Рассказать смешно о грустном
– Ну, конечно, конечно! – отвечал обычно Владимир Алексеевич на вопрос, доволен ли он своей актерской и просто человеческой судьбой. Когда же его спрашивали, как часто бывали в его актерской жизни нестандартные ситуации, то слышалась печаль:
– У меня всё грустное. На “Собачьем сердце порезал обе ноги, но рассказывать об этом не буду – долго слишком. В фильме “Призрак” два дня по три часа сидел в холодной воде, все солнца ждали.
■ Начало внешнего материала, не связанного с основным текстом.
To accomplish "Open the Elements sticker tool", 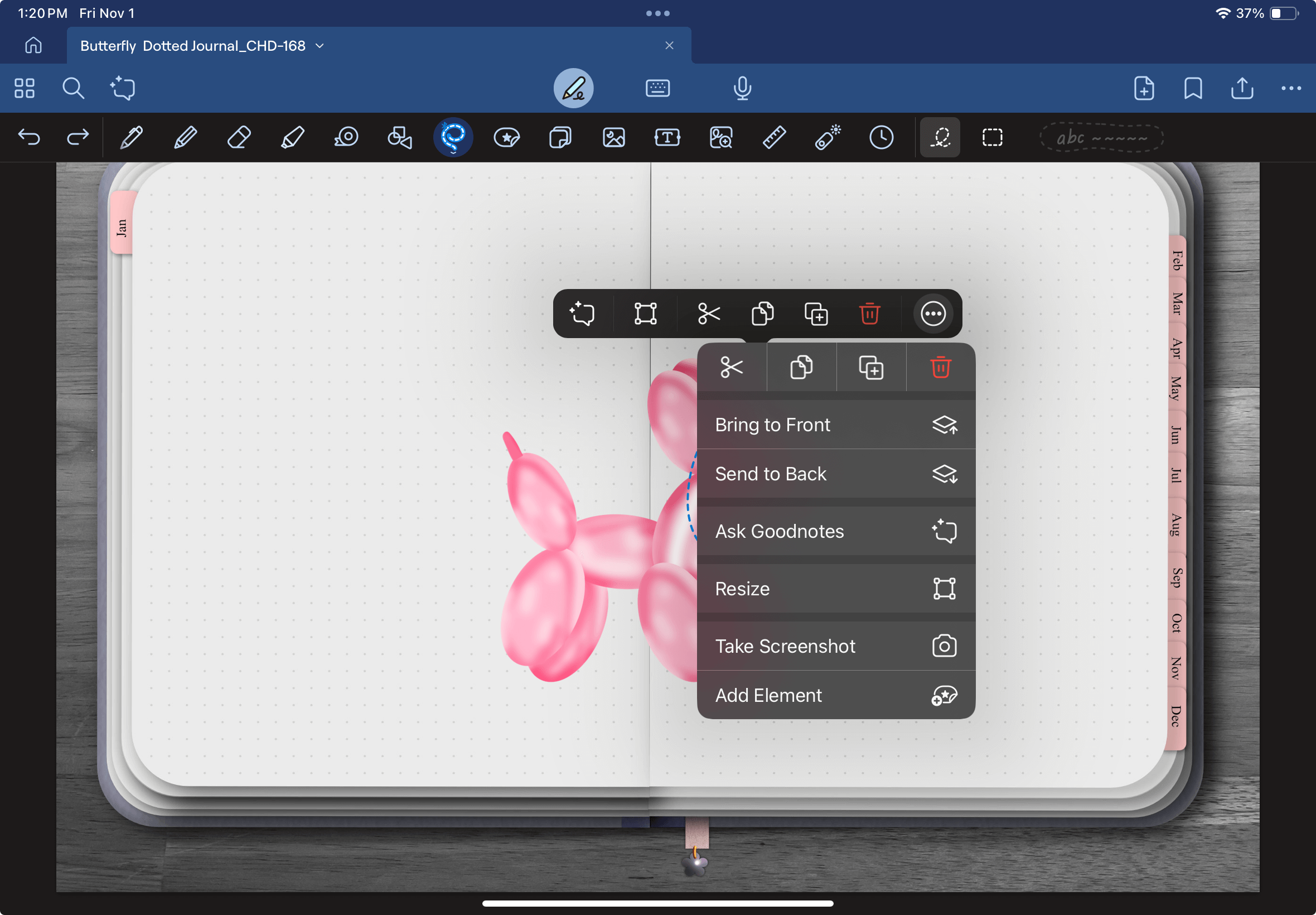I will (x=506, y=137).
Оно вроде смешно, когда уже прошло, но на самом деле хорошего мало. Однажды зимой при 17 градусах мороза изображали лето. Вот “Хоттабыч” – пожалуйста. Действие происходит летом, а мы снимали в конце сентября, в октябре и в основном в ноябре, когда стояли холода и световой день был коротким.
На улице – ноль градусов, а у меня голова лысая и легкая куртёшка, да еще хронический бронхит, да еще курю. Очень холодно было. Поэтому что тут веселого-то?
Автор этих строк, беря у великого актера одно из последних в его жизни интервью, спросила как-то: правда ли, что в актерской игре есть нечто от дьявола?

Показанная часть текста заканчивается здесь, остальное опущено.